[Entrées de données extraites]
++++
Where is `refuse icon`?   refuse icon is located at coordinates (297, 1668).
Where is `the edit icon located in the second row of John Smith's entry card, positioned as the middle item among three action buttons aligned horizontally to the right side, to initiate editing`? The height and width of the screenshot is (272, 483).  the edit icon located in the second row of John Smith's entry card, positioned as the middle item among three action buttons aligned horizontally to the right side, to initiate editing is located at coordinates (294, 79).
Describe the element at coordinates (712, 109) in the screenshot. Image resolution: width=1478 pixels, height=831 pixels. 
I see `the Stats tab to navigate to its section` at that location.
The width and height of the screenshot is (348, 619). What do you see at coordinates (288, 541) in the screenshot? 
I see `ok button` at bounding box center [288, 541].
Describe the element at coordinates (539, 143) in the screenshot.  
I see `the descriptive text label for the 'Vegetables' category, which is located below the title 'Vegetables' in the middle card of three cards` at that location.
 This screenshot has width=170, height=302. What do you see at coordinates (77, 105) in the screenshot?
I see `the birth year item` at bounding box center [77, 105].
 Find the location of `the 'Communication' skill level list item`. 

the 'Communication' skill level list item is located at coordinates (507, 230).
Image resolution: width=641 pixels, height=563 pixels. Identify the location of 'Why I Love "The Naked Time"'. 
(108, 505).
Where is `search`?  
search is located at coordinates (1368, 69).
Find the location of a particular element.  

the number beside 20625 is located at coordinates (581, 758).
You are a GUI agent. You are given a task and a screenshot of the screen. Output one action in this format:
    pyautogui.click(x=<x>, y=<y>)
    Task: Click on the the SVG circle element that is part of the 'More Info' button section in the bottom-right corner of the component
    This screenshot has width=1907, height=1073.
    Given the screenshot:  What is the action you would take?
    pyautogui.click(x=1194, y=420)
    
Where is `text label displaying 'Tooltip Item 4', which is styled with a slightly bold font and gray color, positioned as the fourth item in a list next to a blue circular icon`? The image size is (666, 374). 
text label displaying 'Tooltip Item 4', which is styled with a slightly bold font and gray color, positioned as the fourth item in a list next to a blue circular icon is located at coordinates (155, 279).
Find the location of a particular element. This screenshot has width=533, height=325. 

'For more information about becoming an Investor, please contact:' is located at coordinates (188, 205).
++++
* Objectif
Remplacez « Where is » par « Where can I find » dans toutes les entrées ci-dessus, puis recopiez-les sans aucune autre modification.

* Réponse
Where can I find `refuse icon`?   refuse icon is located at coordinates (297, 1668).
Where can I find `the edit icon located in the second row of John Smith's entry card, positioned as the middle item among three action buttons aligned horizontally to the right side, to initiate editing`? The height and width of the screenshot is (272, 483).  the edit icon located in the second row of John Smith's entry card, positioned as the middle item among three action buttons aligned horizontally to the right side, to initiate editing is located at coordinates (294, 79).
Describe the element at coordinates (712, 109) in the screenshot. Image resolution: width=1478 pixels, height=831 pixels. 
I see `the Stats tab to navigate to its section` at that location.
The width and height of the screenshot is (348, 619). What do you see at coordinates (288, 541) in the screenshot? 
I see `ok button` at bounding box center [288, 541].
Describe the element at coordinates (539, 143) in the screenshot.  
I see `the descriptive text label for the 'Vegetables' category, which is located below the title 'Vegetables' in the middle card of three cards` at that location.
 This screenshot has width=170, height=302. What do you see at coordinates (77, 105) in the screenshot?
I see `the birth year item` at bounding box center [77, 105].
 Find the location of `the 'Communication' skill level list item`. 

the 'Communication' skill level list item is located at coordinates (507, 230).
Image resolution: width=641 pixels, height=563 pixels. Identify the location of 'Why I Love "The Naked Time"'. 
(108, 505).
Where can I find `search`?  
search is located at coordinates (1368, 69).
Find the location of a particular element.  

the number beside 20625 is located at coordinates (581, 758).
You are a GUI agent. You are given a task and a screenshot of the screen. Output one action in this format:
    pyautogui.click(x=<x>, y=<y>)
    Task: Click on the the SVG circle element that is part of the 'More Info' button section in the bottom-right corner of the component
    This screenshot has width=1907, height=1073.
    Given the screenshot:  What is the action you would take?
    pyautogui.click(x=1194, y=420)
    
Where can I find `text label displaying 'Tooltip Item 4', which is styled with a slightly bold font and gray color, positioned as the fourth item in a list next to a blue circular icon`? The image size is (666, 374). 
text label displaying 'Tooltip Item 4', which is styled with a slightly bold font and gray color, positioned as the fourth item in a list next to a blue circular icon is located at coordinates (155, 279).
Find the location of a particular element. This screenshot has width=533, height=325. 

'For more information about becoming an Investor, please contact:' is located at coordinates (188, 205).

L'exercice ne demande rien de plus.